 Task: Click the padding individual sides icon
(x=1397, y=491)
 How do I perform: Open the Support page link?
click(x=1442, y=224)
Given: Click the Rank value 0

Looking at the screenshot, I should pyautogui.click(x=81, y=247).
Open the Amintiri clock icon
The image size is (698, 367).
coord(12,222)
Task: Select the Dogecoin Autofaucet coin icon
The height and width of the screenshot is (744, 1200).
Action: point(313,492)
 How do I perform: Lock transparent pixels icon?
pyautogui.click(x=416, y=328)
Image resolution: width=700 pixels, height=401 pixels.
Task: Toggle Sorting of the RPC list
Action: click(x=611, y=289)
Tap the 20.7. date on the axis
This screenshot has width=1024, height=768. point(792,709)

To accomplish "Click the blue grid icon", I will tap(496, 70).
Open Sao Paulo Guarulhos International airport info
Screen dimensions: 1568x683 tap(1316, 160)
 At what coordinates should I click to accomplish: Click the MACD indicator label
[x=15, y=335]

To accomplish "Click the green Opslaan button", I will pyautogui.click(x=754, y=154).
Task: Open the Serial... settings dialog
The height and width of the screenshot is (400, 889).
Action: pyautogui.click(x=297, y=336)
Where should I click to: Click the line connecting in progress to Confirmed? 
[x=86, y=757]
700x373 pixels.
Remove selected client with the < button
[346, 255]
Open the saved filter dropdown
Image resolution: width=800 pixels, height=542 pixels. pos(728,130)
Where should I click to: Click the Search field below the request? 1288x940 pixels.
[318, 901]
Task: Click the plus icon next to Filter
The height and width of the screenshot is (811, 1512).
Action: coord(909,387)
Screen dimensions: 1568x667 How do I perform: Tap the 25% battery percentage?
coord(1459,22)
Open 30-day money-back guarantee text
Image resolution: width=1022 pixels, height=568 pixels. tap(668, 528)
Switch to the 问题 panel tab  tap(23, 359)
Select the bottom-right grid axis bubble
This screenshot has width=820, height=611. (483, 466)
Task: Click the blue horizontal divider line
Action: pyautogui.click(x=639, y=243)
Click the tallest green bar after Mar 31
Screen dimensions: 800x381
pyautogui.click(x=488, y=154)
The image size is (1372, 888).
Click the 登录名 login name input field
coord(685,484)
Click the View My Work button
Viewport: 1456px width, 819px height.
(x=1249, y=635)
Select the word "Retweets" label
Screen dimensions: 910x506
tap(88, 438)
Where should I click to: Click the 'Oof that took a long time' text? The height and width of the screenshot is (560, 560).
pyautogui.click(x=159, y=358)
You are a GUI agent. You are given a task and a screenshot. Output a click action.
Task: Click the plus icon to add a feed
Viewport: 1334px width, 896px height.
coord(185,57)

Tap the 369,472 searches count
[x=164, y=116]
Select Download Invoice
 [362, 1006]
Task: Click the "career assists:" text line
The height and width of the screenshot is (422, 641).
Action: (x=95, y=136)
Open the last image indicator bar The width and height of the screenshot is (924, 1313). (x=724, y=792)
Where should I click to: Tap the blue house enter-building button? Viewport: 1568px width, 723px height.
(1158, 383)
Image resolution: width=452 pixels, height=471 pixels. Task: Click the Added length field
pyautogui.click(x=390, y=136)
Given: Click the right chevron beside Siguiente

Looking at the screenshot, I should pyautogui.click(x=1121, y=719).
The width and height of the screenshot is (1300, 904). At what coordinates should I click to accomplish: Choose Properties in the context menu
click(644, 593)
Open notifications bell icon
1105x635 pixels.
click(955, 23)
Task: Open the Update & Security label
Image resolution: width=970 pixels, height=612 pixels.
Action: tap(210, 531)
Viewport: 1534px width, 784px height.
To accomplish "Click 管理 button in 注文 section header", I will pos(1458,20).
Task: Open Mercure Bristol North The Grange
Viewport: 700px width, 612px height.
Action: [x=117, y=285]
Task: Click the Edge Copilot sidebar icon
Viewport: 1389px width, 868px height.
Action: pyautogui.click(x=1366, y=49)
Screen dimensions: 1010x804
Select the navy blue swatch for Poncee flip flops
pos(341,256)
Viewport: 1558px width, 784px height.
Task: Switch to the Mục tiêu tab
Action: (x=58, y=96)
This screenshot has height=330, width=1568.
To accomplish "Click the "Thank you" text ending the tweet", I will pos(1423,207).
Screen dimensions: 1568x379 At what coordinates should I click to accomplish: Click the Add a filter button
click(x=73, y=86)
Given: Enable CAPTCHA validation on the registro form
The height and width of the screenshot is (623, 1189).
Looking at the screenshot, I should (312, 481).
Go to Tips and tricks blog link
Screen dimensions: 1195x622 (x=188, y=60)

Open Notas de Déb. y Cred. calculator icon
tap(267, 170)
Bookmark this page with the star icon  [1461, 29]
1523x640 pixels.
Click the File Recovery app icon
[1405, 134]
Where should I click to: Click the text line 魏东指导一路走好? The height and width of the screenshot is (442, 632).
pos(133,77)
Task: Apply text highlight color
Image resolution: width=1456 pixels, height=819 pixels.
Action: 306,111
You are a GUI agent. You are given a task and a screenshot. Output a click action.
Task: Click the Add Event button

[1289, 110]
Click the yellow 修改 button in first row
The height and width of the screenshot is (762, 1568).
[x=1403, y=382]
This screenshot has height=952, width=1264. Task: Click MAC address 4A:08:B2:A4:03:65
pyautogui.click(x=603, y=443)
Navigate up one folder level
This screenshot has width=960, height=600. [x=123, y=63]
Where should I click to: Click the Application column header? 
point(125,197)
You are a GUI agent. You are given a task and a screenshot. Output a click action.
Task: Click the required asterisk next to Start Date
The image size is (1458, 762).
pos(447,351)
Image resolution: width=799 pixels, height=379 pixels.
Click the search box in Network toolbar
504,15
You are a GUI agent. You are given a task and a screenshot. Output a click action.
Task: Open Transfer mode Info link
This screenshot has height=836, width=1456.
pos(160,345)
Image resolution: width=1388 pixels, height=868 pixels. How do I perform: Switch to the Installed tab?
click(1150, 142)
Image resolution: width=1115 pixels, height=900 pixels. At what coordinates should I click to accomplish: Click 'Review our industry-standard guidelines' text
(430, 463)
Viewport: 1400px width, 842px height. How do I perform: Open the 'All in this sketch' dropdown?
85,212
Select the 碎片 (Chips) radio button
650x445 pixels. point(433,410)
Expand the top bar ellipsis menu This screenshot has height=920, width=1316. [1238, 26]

***

**WHAT IS EXPECTED:** Format the lines above as a JSON list of strings, with one string per line and blank lines excluded.

**FINISHED EXERCISE:**
[
  " Task: Click the padding individual sides icon",
  "(x=1397, y=491)",
  " How do I perform: Open the Support page link?",
  "click(x=1442, y=224)",
  "Given: Click the Rank value 0",
  "Looking at the screenshot, I should pyautogui.click(x=81, y=247).",
  "Open the Amintiri clock icon",
  "The image size is (698, 367).",
  "coord(12,222)",
  "Task: Select the Dogecoin Autofaucet coin icon",
  "The height and width of the screenshot is (744, 1200).",
  "Action: point(313,492)",
  " How do I perform: Lock transparent pixels icon?",
  "pyautogui.click(x=416, y=328)",
  "Image resolution: width=700 pixels, height=401 pixels.",
  "Task: Toggle Sorting of the RPC list",
  "Action: click(x=611, y=289)",
  "Tap the 20.7. date on the axis",
  "This screenshot has width=1024, height=768. point(792,709)",
  "To accomplish \"Click the blue grid icon\", I will tap(496, 70).",
  "Open Sao Paulo Guarulhos International airport info",
  "Screen dimensions: 1568x683 tap(1316, 160)",
  " At what coordinates should I click to accomplish: Click the MACD indicator label",
  "[x=15, y=335]",
  "To accomplish \"Click the green Opslaan button\", I will pyautogui.click(x=754, y=154).",
  "Task: Open the Serial... settings dialog",
  "The height and width of the screenshot is (400, 889).",
  "Action: pyautogui.click(x=297, y=336)",
  "Where should I click to: Click the line connecting in progress to Confirmed? ",
  "[x=86, y=757]",
  "700x373 pixels.",
  "Remove selected client with the < button",
  "[346, 255]",
  "Open the saved filter dropdown",
  "Image resolution: width=800 pixels, height=542 pixels. pos(728,130)",
  "Where should I click to: Click the Search field below the request? 1288x940 pixels.",
  "[318, 901]",
  "Task: Click the plus icon next to Filter",
  "The height and width of the screenshot is (811, 1512).",
  "Action: coord(909,387)",
  "Screen dimensions: 1568x667 How do I perform: Tap the 25% battery percentage?",
  "coord(1459,22)",
  "Open 30-day money-back guarantee text",
  "Image resolution: width=1022 pixels, height=568 pixels. tap(668, 528)",
  "Switch to the 问题 panel tab  tap(23, 359)",
  "Select the bottom-right grid axis bubble",
  "This screenshot has width=820, height=611. (483, 466)",
  "Task: Click the blue horizontal divider line",
  "Action: pyautogui.click(x=639, y=243)",
  "Click the tallest green bar after Mar 31",
  "Screen dimensions: 800x381",
  "pyautogui.click(x=488, y=154)",
  "The image size is (1372, 888).",
  "Click the 登录名 login name input field",
  "coord(685,484)",
  "Click the View My Work button",
  "Viewport: 1456px width, 819px height.",
  "(x=1249, y=635)",
  "Select the word \"Retweets\" label",
  "Screen dimensions: 910x506",
  "tap(88, 438)",
  "Where should I click to: Click the 'Oof that took a long time' text? The height and width of the screenshot is (560, 560).",
  "pyautogui.click(x=159, y=358)",
  "You are a GUI agent. You are given a task and a screenshot. Output a click action.",
  "Task: Click the plus icon to add a feed",
  "Viewport: 1334px width, 896px height.",
  "coord(185,57)",
  "Tap the 369,472 searches count",
  "[x=164, y=116]",
  "Select Download Invoice",
  " [362, 1006]",
  "Task: Click the \"career assists:\" text line",
  "The height and width of the screenshot is (422, 641).",
  "Action: (x=95, y=136)",
  "Open the last image indicator bar The width and height of the screenshot is (924, 1313). (x=724, y=792)",
  "Where should I click to: Tap the blue house enter-building button? Viewport: 1568px width, 723px height.",
  "(1158, 383)",
  "Image resolution: width=452 pixels, height=471 pixels. Task: Click the Added length field",
  "pyautogui.click(x=390, y=136)",
  "Given: Click the right chevron beside Siguiente",
  "Looking at the screenshot, I should pyautogui.click(x=1121, y=719).",
  "The width and height of the screenshot is (1300, 904). At what coordinates should I click to accomplish: Choose Properties in the context menu",
  "click(644, 593)",
  "Open notifications bell icon",
  "1105x635 pixels.",
  "click(955, 23)",
  "Task: Open the Update & Security label",
  "Image resolution: width=970 pixels, height=612 pixels.",
  "Action: tap(210, 531)",
  "Viewport: 1534px width, 784px height.",
  "To accomplish \"Click 管理 button in 注文 section header\", I will pos(1458,20).",
  "Task: Open Mercure Bristol North The Grange",
  "Viewport: 700px width, 612px height.",
  "Action: [x=117, y=285]",
  "Task: Click the Edge Copilot sidebar icon",
  "Viewport: 1389px width, 868px height.",
  "Action: pyautogui.click(x=1366, y=49)",
  "Screen dimensions: 1010x804",
  "Select the navy blue swatch for Poncee flip flops",
  "pos(341,256)",
  "Viewport: 1558px width, 784px height.",
  "Task: Switch to the Mục tiêu tab",
  "Action: (x=58, y=96)",
  "This screenshot has height=330, width=1568.",
  "To accomplish \"Click the \"Thank you\" text ending the tweet\", I will pos(1423,207).",
  "Screen dimensions: 1568x379 At what coordinates should I click to accomplish: Click the Add a filter button",
  "click(x=73, y=86)",
  "Given: Enable CAPTCHA validation on the registro form",
  "The height and width of the screenshot is (623, 1189).",
  "Looking at the screenshot, I should (312, 481).",
  "Go to Tips and tricks blog link",
  "Screen dimensions: 1195x622 (x=188, y=60)",
  "Open Notas de Déb. y Cred. calculator icon",
  "tap(267, 170)",
  "Bookmark this page with the star icon  [1461, 29]",
  "1523x640 pixels.",
  "Click the File Recovery app icon",
  "[1405, 134]",
  "Where should I click to: Click the text line 魏东指导一路走好? The height and width of the screenshot is (442, 632).",
  "pos(133,77)",
  "Task: Apply text highlight color",
  "Image resolution: width=1456 pixels, height=819 pixels.",
  "Action: 306,111",
  "You are a GUI agent. You are given a task and a screenshot. Output a click action.",
  "Task: Click the Add Event button",
  "[1289, 110]",
  "Click the yellow 修改 button in first row",
  "The height and width of the screenshot is (762, 1568).",
  "[x=1403, y=382]",
  "This screenshot has height=952, width=1264. Task: Click MAC address 4A:08:B2:A4:03:65",
  "pyautogui.click(x=603, y=443)",
  "Navigate up one folder level",
  "This screenshot has width=960, height=600. [x=123, y=63]",
  "Where should I click to: Click the Application column header? ",
  "point(125,197)",
  "You are a GUI agent. You are given a task and a screenshot. Output a click action.",
  "Task: Click the required asterisk next to Start Date",
  "The image size is (1458, 762).",
  "pos(447,351)",
  "Image resolution: width=799 pixels, height=379 pixels.",
  "Click the search box in Network toolbar",
  "504,15",
  "You are a GUI agent. You are given a task and a screenshot. Output a click action.",
  "Task: Open Transfer mode Info link",
  "This screenshot has height=836, width=1456.",
  "pos(160,345)",
  "Image resolution: width=1388 pixels, height=868 pixels. How do I perform: Switch to the Installed tab?",
  "click(1150, 142)",
  "Image resolution: width=1115 pixels, height=900 pixels. At what coordinates should I click to accomplish: Click 'Review our industry-standard guidelines' text",
  "(430, 463)",
  "Viewport: 1400px width, 842px height. How do I perform: Open the 'All in this sketch' dropdown?",
  "85,212",
  "Select the 碎片 (Chips) radio button",
  "650x445 pixels. point(433,410)",
  "Expand the top bar ellipsis menu This screenshot has height=920, width=1316. [1238, 26]"
]